[Stored items]
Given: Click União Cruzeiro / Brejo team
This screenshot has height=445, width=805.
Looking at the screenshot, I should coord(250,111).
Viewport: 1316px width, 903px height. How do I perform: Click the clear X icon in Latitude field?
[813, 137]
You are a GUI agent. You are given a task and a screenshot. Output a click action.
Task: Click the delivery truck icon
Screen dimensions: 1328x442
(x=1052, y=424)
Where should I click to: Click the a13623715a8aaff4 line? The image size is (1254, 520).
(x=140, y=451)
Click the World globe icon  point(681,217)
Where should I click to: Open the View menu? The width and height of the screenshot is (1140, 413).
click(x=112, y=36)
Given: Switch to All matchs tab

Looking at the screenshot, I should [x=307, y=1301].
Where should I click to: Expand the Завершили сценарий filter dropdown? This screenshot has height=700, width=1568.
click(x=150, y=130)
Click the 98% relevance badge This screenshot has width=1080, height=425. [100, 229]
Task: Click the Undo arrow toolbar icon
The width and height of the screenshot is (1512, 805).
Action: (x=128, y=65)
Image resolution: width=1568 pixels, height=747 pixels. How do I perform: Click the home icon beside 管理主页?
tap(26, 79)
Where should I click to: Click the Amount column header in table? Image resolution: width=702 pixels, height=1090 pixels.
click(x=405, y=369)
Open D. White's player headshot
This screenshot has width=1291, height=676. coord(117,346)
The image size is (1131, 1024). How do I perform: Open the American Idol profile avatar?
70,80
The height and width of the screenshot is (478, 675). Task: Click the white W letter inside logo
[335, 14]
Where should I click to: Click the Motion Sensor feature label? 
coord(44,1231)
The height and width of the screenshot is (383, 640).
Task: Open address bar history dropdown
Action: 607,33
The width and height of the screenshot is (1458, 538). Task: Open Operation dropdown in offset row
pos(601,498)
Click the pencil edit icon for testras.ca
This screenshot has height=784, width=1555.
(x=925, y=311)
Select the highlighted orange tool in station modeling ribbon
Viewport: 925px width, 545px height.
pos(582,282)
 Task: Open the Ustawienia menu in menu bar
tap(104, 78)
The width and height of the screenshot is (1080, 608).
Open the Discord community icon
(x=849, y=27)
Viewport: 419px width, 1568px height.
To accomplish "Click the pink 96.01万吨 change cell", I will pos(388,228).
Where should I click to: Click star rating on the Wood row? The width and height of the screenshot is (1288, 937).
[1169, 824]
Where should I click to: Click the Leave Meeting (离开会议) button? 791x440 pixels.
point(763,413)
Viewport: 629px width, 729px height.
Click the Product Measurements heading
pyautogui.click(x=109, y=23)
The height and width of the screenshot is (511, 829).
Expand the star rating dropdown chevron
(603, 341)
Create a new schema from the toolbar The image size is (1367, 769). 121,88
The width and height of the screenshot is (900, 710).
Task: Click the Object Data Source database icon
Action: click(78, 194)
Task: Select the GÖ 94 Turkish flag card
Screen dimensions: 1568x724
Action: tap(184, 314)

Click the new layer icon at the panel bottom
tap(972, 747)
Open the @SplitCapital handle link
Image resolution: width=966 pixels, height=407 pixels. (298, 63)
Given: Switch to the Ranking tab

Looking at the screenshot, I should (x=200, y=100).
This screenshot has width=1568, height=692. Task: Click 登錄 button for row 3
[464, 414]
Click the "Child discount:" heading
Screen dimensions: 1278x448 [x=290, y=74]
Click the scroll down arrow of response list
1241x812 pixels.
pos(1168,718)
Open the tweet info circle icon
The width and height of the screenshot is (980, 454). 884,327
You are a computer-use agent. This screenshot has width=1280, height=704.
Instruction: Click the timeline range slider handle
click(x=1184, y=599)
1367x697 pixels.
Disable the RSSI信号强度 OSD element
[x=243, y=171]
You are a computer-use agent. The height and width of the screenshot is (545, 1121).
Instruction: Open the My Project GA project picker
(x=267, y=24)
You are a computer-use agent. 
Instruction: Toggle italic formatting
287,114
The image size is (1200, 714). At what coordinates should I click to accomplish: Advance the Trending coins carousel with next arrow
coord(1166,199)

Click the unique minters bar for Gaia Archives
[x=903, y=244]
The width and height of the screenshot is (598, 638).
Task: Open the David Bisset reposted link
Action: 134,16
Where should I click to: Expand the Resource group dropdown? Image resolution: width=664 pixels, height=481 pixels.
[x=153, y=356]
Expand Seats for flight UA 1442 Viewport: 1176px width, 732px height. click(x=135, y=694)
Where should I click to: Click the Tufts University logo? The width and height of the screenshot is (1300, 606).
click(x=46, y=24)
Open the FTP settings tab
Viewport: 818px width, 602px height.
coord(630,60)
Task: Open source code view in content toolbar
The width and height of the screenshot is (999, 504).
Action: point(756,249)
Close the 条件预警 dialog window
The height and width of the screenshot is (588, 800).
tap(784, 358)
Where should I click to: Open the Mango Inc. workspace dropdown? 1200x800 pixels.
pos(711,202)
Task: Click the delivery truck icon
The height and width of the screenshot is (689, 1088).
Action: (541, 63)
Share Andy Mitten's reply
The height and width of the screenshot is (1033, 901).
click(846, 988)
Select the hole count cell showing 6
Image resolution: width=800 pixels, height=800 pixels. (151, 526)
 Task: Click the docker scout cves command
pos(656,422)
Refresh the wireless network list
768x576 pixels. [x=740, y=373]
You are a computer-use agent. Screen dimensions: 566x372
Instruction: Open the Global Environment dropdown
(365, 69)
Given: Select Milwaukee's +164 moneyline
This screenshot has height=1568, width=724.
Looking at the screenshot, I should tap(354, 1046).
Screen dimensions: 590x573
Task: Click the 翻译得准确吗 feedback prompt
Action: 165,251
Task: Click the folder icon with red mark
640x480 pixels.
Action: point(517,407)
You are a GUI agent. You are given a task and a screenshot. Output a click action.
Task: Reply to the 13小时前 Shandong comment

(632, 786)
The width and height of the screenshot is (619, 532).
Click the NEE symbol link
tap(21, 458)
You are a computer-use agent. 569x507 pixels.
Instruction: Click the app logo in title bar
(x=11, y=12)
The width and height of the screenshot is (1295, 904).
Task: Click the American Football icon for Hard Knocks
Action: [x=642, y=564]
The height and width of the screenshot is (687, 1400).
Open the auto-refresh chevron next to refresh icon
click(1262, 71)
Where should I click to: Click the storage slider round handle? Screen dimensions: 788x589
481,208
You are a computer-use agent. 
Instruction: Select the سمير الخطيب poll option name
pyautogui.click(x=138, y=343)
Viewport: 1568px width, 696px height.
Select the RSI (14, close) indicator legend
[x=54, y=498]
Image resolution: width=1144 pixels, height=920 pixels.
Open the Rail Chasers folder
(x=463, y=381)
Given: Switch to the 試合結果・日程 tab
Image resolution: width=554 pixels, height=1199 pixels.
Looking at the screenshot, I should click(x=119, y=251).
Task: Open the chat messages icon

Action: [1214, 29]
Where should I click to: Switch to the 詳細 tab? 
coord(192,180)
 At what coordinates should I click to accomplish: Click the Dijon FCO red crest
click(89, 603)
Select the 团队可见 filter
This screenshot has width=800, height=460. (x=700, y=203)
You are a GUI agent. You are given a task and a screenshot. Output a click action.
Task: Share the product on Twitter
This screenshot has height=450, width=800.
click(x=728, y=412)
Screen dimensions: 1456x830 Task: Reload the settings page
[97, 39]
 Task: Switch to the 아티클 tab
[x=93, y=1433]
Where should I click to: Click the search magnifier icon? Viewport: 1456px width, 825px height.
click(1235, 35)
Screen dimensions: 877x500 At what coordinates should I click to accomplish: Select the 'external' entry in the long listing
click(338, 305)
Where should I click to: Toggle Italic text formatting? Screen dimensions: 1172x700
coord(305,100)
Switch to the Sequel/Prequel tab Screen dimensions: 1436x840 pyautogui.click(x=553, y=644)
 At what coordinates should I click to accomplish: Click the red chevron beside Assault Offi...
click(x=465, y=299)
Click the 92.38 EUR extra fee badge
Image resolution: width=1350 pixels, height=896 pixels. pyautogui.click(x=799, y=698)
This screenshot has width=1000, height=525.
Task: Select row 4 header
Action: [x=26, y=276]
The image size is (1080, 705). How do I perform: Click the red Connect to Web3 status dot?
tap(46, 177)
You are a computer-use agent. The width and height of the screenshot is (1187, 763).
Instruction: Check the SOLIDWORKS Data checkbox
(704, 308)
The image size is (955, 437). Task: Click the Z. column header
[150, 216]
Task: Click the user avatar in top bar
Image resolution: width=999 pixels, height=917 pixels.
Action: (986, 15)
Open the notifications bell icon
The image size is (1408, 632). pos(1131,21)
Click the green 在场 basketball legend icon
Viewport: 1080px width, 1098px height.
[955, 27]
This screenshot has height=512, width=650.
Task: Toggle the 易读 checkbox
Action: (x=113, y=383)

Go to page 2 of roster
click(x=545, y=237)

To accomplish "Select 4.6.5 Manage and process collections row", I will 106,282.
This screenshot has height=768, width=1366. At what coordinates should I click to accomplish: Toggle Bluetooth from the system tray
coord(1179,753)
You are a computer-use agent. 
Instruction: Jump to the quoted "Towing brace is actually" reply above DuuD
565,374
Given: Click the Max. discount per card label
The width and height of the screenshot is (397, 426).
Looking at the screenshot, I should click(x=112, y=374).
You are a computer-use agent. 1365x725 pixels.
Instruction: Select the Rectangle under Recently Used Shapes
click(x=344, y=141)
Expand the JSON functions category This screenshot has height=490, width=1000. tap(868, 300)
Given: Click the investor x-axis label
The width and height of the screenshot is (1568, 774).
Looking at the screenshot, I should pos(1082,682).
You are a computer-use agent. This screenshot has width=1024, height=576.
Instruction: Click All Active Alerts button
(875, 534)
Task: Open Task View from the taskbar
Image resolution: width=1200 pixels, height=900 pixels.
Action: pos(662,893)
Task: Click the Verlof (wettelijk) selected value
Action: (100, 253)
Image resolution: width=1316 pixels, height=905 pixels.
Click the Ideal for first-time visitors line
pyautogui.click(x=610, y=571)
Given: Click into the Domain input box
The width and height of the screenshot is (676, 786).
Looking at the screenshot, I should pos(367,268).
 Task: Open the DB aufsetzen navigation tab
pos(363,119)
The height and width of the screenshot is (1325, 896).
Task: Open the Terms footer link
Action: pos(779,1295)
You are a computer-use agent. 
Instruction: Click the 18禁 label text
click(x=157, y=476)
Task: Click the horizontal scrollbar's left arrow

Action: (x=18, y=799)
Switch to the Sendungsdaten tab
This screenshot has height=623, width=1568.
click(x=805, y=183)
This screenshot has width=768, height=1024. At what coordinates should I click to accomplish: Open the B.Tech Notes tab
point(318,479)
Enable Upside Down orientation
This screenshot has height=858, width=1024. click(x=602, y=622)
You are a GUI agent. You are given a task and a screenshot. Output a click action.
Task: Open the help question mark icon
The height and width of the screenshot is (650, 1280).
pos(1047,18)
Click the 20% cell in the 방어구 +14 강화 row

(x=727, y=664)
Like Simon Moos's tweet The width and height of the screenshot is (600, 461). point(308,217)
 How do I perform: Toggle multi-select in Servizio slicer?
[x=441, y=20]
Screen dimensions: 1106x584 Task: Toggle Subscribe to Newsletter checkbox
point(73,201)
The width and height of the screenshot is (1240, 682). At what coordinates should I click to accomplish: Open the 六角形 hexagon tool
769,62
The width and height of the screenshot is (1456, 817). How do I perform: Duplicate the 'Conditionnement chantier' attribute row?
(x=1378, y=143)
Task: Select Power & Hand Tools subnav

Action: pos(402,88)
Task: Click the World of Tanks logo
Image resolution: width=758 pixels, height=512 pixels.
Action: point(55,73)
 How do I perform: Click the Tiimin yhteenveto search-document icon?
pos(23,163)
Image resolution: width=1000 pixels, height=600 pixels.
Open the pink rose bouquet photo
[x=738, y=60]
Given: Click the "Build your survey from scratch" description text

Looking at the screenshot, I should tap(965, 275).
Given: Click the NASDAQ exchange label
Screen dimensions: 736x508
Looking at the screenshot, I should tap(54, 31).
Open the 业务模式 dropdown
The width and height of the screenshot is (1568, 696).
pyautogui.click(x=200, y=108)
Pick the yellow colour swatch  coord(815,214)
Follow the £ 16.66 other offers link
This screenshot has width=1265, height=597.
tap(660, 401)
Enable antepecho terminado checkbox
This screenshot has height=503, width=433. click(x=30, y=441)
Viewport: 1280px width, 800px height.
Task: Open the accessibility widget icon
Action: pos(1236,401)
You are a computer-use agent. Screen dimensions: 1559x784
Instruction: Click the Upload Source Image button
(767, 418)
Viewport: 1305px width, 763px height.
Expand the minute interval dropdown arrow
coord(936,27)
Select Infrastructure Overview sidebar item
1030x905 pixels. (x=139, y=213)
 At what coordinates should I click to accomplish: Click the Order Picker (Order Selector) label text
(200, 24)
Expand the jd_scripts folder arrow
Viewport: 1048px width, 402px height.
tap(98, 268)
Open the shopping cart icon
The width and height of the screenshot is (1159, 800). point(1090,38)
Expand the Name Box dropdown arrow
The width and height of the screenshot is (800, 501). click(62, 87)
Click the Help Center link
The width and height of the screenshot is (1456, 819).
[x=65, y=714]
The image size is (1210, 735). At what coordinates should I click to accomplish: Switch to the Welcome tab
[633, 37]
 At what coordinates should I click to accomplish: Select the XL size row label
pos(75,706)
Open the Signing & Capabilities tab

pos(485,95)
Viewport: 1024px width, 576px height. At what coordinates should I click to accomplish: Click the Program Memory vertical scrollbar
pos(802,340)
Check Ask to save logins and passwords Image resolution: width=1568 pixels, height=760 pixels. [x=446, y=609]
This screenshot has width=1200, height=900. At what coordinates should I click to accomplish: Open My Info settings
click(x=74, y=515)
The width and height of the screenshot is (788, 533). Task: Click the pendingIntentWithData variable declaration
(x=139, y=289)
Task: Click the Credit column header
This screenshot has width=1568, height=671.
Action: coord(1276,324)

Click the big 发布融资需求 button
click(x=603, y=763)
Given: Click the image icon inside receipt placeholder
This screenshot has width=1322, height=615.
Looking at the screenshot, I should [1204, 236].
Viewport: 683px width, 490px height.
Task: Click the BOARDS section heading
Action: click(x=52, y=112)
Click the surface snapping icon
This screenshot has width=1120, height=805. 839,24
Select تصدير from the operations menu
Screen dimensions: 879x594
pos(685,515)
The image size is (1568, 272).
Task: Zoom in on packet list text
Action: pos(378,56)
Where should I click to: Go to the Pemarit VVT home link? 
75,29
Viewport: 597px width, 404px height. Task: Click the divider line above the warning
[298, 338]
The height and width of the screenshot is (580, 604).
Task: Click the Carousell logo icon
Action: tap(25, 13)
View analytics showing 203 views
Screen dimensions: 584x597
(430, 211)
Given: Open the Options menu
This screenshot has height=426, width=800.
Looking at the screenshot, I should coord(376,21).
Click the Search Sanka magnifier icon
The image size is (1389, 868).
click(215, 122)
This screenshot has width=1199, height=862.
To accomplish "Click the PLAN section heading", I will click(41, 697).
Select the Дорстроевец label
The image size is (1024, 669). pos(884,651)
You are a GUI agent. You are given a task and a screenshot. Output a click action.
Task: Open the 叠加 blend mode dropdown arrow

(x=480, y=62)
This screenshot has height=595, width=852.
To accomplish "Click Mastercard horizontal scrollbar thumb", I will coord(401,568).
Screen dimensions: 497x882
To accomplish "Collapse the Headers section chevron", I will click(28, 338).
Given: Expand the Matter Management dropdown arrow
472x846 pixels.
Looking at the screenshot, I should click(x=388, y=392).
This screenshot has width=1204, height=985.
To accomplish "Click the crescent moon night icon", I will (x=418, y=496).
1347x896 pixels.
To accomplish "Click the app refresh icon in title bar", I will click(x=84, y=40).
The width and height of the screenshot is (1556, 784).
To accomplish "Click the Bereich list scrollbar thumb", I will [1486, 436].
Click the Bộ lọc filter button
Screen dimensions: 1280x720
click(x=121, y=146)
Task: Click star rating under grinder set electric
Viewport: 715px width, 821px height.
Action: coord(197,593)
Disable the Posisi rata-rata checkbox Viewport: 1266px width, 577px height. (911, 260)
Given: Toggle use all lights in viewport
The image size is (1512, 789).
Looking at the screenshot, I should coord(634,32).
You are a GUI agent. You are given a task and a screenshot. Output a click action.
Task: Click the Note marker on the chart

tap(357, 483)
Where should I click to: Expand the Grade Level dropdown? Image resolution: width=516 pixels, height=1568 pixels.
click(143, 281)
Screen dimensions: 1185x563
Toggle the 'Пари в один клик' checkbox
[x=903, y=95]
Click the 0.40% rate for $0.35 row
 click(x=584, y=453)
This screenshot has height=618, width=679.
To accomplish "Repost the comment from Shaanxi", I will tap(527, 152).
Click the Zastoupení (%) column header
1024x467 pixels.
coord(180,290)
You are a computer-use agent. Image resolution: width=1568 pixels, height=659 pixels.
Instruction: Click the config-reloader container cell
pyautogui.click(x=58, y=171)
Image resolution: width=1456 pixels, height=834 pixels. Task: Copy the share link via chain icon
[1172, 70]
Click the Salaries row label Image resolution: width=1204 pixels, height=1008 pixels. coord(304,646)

### DIRECTIONS
Determine how many lines above contain "World" as a word or string. Give the number alone.

### FINAL ANSWER
2